Kaur (Migration)
[2017] AATA 316
•1 March 2017
Kaur (Migration) [2017] AATA 316 (1 March 2017)
DECISION RECORD
DIVISION:Migration & Refugee Division
APPLICANTS: Ms Sandeep Kaur
Mr Rajvir SinghCASE NUMBER: 1601174
DIBP REFERENCE(S): BCC2012/1391691
MEMBER:Bruce Henry
DATE:1 March 2017
PLACE OF DECISION: Brisbane
DECISION:The Tribunal affirms the decision not to grant the applicants Temporary Business Entry (Class UC) visas.
Statement made on 01 March 2017 at 12:55pm
CATCHWORDS
Migration – Temporary Business Entry (Class UC) visa – Subclass 457 – Nomination – Federal Circuit Court remittal – Customer Service Manager – Not subject of approved nomination
LEGISLATION
Migration Act 1958, s 65, 140GB
Migration Regulations 1994, Schedule 2, cl 457.223(4)(a)
STATEMENT OF DECISION AND REASONS
APPLICATION FOR REVIEW
This is an application for review of a decision of a delegate of the Minister for Immigration to refuse to grant the visa applicants Temporary Business Entry (Class UC) visas under s.65 of the Migration Act 1958 (the Act).
The visa applicants applied for the visa on 28 December 2012.
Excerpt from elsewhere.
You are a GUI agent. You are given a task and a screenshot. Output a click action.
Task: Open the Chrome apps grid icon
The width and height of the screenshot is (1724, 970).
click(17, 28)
At the time the visa application was lodged, Class UC contained the following subclasses: Subclass 456 and Subclass 457. The Tribunal does not have jurisdiction in relation to a decision to refuse a Subclass 456 visa. The criteria for a Subclass 457 visa are set out in Part 457 of Schedule 2 to the Migration Regulations 1994 (the Regulations). One of the criteria to be satisfied at the time of decision is cl.457.223 which requires the visa applicant to satisfy one of the alternative ‘streams’ for the visa. One of these streams is contained in cl.457.223(4) which is set out in the attachment to this decision. In the present case, specific claims have been made against cl.457.223(4) which applies to sponsorship for employment in an occupation by a standard business sponsor. No claims have been made in respect of the other alternative streams in cl.457.223.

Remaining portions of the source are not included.